Dataset excerpts ▸
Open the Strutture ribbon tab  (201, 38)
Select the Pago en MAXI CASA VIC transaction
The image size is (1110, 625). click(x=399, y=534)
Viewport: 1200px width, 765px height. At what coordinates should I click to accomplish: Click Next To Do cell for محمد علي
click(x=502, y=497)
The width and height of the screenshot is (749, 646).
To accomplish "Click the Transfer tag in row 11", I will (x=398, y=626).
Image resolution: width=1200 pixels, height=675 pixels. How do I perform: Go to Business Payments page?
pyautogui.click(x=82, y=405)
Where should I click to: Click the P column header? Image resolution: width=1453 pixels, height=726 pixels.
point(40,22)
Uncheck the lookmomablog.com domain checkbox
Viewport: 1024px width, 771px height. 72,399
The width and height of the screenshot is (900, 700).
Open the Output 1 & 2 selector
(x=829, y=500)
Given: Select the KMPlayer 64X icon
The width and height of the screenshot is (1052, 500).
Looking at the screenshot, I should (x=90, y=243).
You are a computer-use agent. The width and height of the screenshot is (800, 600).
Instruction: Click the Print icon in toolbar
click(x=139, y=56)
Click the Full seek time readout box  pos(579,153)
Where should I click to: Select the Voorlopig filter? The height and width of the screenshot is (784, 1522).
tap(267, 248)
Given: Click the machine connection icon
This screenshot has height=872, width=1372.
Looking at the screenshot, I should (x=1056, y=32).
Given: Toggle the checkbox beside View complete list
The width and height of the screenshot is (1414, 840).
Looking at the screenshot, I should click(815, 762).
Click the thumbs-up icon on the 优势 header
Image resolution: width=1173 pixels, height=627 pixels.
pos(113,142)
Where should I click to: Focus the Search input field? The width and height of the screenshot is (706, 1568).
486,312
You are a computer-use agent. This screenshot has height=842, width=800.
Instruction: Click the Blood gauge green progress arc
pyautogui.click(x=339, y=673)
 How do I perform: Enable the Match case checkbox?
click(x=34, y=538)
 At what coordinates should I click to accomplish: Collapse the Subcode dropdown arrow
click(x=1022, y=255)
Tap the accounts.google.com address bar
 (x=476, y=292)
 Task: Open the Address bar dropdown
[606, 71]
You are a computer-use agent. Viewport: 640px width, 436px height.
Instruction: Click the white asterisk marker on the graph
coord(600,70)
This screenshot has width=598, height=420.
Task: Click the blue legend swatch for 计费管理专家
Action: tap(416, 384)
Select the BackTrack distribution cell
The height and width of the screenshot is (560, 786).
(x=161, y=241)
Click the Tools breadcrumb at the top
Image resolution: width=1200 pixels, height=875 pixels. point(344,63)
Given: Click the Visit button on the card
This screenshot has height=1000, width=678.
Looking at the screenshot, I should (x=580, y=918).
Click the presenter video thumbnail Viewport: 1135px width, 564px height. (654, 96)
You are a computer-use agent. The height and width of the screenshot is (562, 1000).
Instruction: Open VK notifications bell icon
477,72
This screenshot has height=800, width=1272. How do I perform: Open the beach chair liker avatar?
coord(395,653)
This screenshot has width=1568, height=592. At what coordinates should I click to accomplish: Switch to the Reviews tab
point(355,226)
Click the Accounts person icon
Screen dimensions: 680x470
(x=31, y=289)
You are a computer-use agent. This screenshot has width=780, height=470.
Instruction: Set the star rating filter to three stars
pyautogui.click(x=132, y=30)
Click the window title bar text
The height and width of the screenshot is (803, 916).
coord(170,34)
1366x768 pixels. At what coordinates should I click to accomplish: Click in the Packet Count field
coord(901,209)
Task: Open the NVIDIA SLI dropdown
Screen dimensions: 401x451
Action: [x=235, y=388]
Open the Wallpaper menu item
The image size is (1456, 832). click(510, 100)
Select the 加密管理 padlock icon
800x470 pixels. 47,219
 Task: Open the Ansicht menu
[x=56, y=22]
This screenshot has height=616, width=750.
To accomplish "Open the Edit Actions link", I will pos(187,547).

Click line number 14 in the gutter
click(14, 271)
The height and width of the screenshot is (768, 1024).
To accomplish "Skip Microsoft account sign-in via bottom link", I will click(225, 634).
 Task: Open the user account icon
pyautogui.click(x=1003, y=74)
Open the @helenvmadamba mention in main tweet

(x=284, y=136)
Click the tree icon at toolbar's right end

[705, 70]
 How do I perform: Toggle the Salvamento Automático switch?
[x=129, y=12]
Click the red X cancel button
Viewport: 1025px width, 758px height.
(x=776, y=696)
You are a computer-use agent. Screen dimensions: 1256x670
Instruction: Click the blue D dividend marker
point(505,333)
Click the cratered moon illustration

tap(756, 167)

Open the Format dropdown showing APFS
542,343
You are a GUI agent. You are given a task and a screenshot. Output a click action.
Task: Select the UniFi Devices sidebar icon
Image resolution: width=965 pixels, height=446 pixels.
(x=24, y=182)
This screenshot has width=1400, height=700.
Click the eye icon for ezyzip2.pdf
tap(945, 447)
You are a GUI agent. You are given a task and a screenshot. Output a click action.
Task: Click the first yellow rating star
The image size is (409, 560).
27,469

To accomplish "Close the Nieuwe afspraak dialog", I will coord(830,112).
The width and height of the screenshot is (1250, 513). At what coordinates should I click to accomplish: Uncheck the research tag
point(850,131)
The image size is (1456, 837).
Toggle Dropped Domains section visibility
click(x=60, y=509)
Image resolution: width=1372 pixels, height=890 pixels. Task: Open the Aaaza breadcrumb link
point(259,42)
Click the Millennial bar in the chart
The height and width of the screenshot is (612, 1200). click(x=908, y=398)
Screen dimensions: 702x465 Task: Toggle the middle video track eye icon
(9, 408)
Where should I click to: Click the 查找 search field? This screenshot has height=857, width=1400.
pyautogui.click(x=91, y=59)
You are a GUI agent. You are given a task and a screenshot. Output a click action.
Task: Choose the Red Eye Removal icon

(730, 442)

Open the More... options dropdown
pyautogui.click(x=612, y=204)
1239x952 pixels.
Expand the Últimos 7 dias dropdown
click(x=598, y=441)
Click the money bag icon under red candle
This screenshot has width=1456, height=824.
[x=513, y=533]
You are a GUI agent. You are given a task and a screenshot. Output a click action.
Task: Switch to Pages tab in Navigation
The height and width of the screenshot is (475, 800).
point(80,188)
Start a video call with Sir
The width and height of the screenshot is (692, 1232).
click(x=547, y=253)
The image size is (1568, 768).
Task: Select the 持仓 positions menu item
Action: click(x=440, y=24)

Work required ▸ Return the lines above that include the string "button".

Result of the exercise ▸
Given: Click the Visit button on the card
Click the red X cancel button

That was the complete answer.